Berit Reiss-Andersen, presidente del Comitato per il Nobel norvegese, tiene il suo discorso discorso alla cerimonia quest'anno virtuale (a causa del Covid-19) per la consegna del Nobel per la pace (foto Reuters).
(Foto Reuters sopra: operatori del World food programme che distribuiscono aiuti alimentari agli etiopi in fuga dal conflitto nella regione del Tigray).
La pace non può camminare disgiunta dalla lotta alla fame. Non ci può essere giustizia finché ci saranno persone che muoiono per mancanza di cibo. È il monito lanciato dal Comitato norvegese per il Nobel della pace che quest’anno ha assegnato il riconoscimento al Word Food Programme (Wfp), in italiano Programma alimentare mondiale, l’agenzia delle Nazioni Unite, con sede a Roma, impegnata a fornire assistenza alimentare nelle emergenze, dalle guerre alle catastrofi ambientali.

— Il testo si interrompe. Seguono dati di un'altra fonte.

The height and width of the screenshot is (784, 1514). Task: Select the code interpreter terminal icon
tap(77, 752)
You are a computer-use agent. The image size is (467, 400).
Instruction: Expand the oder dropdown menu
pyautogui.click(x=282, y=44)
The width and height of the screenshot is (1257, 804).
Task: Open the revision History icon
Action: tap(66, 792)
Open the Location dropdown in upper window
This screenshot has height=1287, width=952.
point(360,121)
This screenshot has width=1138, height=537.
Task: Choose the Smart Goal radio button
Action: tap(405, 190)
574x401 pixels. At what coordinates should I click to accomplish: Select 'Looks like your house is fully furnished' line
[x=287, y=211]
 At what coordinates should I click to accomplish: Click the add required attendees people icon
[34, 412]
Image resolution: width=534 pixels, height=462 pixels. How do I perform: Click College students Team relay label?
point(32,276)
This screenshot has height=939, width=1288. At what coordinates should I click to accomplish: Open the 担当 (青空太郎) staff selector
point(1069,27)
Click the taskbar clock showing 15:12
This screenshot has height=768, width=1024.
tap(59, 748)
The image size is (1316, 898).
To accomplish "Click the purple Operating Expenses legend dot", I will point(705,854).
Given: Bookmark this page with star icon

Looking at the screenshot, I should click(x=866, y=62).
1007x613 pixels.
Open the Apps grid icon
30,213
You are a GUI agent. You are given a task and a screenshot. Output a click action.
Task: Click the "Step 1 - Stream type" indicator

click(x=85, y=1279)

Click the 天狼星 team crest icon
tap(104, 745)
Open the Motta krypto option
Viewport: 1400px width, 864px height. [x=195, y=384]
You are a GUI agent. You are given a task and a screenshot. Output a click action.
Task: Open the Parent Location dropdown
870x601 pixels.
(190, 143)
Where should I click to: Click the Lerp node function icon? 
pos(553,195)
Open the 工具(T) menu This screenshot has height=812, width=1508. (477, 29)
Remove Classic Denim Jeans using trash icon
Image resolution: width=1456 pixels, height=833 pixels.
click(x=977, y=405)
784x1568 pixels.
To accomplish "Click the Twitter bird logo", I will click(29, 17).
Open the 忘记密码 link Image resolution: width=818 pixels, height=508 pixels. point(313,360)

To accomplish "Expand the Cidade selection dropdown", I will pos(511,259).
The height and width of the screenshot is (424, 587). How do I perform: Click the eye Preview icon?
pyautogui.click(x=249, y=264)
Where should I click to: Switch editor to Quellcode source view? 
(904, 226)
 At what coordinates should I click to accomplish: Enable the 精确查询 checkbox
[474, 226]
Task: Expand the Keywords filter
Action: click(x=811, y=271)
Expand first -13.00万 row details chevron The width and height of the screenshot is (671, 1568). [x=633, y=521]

Nel 2015 l’Onu ha fissato i 17 Obiettivi di sviluppo sostenibile da raggiungere entro il 2030. L’obiettivo Fame zero è la priorità del Wfp: sradicare la denutrizione, migliorare l’alimentazione promuovendo l’agricoltura sostenibile e lo sviluppo dei piccoli agricoltori. Una scommessa enorme: secondo il rapporto Onu 2020 sull’alimentazione, la fame nel mondo è in crescita. Nel 2019 quasi 690 milioni di persone hanno sofferto la fame: circa 10 milioni in più rispetto all’anno precedente. Il rapporto, presentato lo scorso luglio, sottolinea il forte impatto della pandemia del Covid-19: entro la fine dell’anno si prevede che altre 130 milioni di persone finiranno nella spirale della denutrizione cronica.
Il lavoro del World Food Programme è capillare: ogni anno assiste quasi 87 milioni di persone in più di 80 Paesi. Ogni giorno 5 mila camion, venti navi e più di 90 aerei partono per raggiungere i più poveri della Terra. In Yemen, dove 10 milioni di persone soffrono la fame, il Wfp prevede l’assitenza alimentare a 13 milioni di abitanti. In Siria, quasi 4 milioni e mezzo di persone, al settembre 2019, avevano ricevuto aiuti. E poi il sostegno ai popoli del Sahel – Mali, Burkina Faso, Niger – dove all’impatto del cambiamento climatico si aggiunge l’instabilità causata da conflitti tra gruppi armati. E la difesa dell’uguaglianza di genere: perché non ci può essere un mondo senza fame se non si affermano i diritti di tutti.